It seems the periodic table from chemistry is still a work-in-progress.
Scientists say they have evidence to prove the existence of a new chemical element.
The new “super-heavy” element has the atomic number of 115 and it does not occur naturally.
Rather, by bombarding a thin film of another element called americium with calcium ions, the scientists were able to come up with an element that lasted for only a fraction of a second.
It then perished into other well known elements, The Telegraph reports.
A group of American and Russian scientists first found element 115 in 2004 but was dismissed as a new element due to inadequate evidence.
But tests by scientists from Lund University in Sweden were sufficient to confirm its existence.
Leader of the tests at the division of atomic physics at the university Professor Dirk Rudolph is hoping the element will join the periodic table.
“This was a very successful experiment and is one of the most important in the field in recent years.”
Named ununpentium for now, it is highly unlikely the element will have many uses due to its extremely short life and its instability.
“Given the production rate – let’s say two atoms per day – practical implications are farfetched,” Rudolph said.
“Concerning the natural occurrence, there are speculations that in the course of stellar supernova explosions the astrophysical rapid-neutron capture process may lead to superheavy elements just at or just short of this neutron number 184.
“So in a sense yes, possibly in outer space – while if they had been part of the solar system they most likely had decayed by today.”
The new element is about 289 times heavier than hydrogen, which is the lightest in the periodic table.
The discovery will undergo assessment by a panel of international experts to see whether it can join the periodic table.
This is usually done by the International Union of Pure and Applied Chemistry and the International Union of Pure and Applied Physics.
They granted the names of three new elements in 2011 with the numbers 110, 111 and 112: darmstadtium (Ds), roentgenium (Rg) and copernicium (Cn).

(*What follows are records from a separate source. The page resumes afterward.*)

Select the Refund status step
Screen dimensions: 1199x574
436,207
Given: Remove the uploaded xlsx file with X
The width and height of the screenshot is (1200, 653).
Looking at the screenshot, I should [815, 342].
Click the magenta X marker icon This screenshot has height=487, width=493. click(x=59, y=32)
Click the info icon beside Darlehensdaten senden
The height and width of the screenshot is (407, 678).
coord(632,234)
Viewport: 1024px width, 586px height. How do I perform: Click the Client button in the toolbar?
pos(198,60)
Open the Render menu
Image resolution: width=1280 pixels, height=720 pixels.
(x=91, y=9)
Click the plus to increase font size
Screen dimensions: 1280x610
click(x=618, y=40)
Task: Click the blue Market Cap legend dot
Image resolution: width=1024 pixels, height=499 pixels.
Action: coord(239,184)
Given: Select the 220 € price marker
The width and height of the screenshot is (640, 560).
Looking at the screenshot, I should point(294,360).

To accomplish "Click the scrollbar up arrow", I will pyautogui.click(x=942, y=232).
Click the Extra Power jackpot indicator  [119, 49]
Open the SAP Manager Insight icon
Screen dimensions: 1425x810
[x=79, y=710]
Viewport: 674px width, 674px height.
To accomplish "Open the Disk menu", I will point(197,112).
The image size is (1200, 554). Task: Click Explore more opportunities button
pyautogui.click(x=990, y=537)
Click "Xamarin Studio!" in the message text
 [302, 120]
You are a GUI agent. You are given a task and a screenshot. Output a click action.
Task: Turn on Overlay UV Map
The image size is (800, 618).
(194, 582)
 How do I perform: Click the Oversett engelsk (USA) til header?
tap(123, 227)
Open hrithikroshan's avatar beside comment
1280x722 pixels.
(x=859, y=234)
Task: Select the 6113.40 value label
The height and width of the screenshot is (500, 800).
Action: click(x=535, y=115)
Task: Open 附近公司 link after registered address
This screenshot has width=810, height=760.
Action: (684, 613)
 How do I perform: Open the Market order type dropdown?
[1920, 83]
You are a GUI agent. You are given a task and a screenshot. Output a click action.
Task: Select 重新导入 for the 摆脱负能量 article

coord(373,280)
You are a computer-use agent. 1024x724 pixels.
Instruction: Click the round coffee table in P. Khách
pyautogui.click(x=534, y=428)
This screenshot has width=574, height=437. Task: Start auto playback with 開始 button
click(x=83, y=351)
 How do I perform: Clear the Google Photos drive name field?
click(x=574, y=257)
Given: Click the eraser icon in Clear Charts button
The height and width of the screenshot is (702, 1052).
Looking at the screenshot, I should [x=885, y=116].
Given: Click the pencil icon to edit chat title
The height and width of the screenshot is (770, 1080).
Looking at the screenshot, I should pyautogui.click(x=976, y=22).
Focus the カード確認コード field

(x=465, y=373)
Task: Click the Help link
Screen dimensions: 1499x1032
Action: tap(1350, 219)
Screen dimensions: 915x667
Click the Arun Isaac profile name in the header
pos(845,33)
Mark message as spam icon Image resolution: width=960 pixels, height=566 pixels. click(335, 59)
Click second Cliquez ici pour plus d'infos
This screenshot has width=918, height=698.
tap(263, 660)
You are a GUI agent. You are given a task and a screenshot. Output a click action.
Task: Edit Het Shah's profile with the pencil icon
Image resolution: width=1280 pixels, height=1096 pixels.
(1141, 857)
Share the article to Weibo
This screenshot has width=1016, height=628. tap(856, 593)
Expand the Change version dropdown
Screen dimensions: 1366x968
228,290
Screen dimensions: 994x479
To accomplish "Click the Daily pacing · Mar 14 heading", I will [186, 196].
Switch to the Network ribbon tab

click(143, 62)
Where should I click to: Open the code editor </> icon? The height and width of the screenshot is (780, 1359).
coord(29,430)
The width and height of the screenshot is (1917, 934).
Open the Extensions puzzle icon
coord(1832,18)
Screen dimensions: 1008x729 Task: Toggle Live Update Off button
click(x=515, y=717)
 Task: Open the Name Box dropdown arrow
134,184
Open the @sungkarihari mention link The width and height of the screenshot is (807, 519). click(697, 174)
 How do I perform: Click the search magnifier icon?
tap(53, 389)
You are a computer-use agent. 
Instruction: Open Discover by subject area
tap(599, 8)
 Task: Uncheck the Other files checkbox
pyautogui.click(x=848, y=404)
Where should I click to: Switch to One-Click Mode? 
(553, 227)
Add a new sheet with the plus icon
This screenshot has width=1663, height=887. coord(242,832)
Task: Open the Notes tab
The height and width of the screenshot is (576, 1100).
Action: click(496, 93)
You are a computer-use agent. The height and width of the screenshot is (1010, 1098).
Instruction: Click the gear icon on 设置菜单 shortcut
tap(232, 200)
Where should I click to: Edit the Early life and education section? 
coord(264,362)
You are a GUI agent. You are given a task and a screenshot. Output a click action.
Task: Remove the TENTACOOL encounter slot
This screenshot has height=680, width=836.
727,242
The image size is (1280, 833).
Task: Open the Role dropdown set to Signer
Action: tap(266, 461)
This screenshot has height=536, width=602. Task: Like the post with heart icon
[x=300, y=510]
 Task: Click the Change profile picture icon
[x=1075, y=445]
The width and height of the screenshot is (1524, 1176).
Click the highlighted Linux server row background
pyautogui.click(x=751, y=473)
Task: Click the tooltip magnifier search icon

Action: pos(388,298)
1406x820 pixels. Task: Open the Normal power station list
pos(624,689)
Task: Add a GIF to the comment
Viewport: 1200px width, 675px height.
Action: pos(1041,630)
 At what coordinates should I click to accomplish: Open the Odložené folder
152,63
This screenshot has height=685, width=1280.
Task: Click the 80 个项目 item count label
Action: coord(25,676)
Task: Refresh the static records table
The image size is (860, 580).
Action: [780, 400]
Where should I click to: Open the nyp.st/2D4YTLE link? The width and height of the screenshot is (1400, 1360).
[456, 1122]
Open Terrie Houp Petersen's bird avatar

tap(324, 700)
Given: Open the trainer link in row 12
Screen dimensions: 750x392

Atomic number 116 got its approval in May 2012 with the name Livernorium.
This is not the first time anyone has ever heard of ununpentium.
Lara Croft from Tomb Raider 3 gathered it as part of a meteorite.
It is also frequently used in the Call of Duty computer games for powering teleporters and weapons.
Even UFO conspiracy theorists know about it, claiming gravity wave generators used by aliens have it as an element.